* Task objective:
Scan the records for lines with the string "target". Say how many there are, and add nothing.

* The input:

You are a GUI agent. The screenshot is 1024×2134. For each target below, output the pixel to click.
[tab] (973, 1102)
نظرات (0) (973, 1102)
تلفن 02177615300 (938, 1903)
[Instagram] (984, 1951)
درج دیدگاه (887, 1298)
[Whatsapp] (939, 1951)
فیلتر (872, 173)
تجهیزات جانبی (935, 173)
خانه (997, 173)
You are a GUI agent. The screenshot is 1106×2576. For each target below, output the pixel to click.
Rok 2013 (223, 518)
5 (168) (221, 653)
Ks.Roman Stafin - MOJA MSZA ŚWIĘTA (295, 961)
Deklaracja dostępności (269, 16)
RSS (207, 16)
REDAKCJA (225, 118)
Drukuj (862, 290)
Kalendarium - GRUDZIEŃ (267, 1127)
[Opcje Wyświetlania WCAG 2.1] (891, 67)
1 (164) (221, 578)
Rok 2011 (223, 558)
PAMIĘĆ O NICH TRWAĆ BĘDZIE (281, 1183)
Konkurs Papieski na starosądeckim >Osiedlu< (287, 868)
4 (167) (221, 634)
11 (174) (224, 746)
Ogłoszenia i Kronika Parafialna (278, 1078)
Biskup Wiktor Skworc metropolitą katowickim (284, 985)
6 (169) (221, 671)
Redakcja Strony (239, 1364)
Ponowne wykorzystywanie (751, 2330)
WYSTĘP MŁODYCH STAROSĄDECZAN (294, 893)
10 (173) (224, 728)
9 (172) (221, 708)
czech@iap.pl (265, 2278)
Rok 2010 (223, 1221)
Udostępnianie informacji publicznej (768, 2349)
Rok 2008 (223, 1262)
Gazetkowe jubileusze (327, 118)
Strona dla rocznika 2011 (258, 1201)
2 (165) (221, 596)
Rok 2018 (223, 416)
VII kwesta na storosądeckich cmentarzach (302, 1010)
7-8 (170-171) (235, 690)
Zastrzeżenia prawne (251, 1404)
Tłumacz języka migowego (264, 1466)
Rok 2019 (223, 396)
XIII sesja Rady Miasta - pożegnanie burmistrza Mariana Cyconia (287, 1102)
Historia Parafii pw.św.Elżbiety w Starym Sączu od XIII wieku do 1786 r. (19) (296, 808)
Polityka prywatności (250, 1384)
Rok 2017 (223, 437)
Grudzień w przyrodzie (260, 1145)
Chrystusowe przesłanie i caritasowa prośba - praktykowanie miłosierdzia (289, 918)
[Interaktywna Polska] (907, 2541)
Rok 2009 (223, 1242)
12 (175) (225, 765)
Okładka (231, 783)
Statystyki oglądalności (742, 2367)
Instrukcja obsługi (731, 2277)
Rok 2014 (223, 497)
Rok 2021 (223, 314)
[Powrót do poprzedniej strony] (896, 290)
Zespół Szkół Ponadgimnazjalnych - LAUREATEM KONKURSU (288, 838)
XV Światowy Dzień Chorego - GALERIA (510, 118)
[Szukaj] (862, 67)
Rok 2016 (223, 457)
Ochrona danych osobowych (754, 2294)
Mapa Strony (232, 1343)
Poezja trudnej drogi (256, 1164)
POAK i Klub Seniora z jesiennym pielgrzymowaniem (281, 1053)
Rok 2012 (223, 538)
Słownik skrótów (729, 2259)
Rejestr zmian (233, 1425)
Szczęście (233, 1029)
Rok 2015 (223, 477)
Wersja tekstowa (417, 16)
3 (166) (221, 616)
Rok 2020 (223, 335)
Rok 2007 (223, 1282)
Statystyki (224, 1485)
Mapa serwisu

* Answer section:
2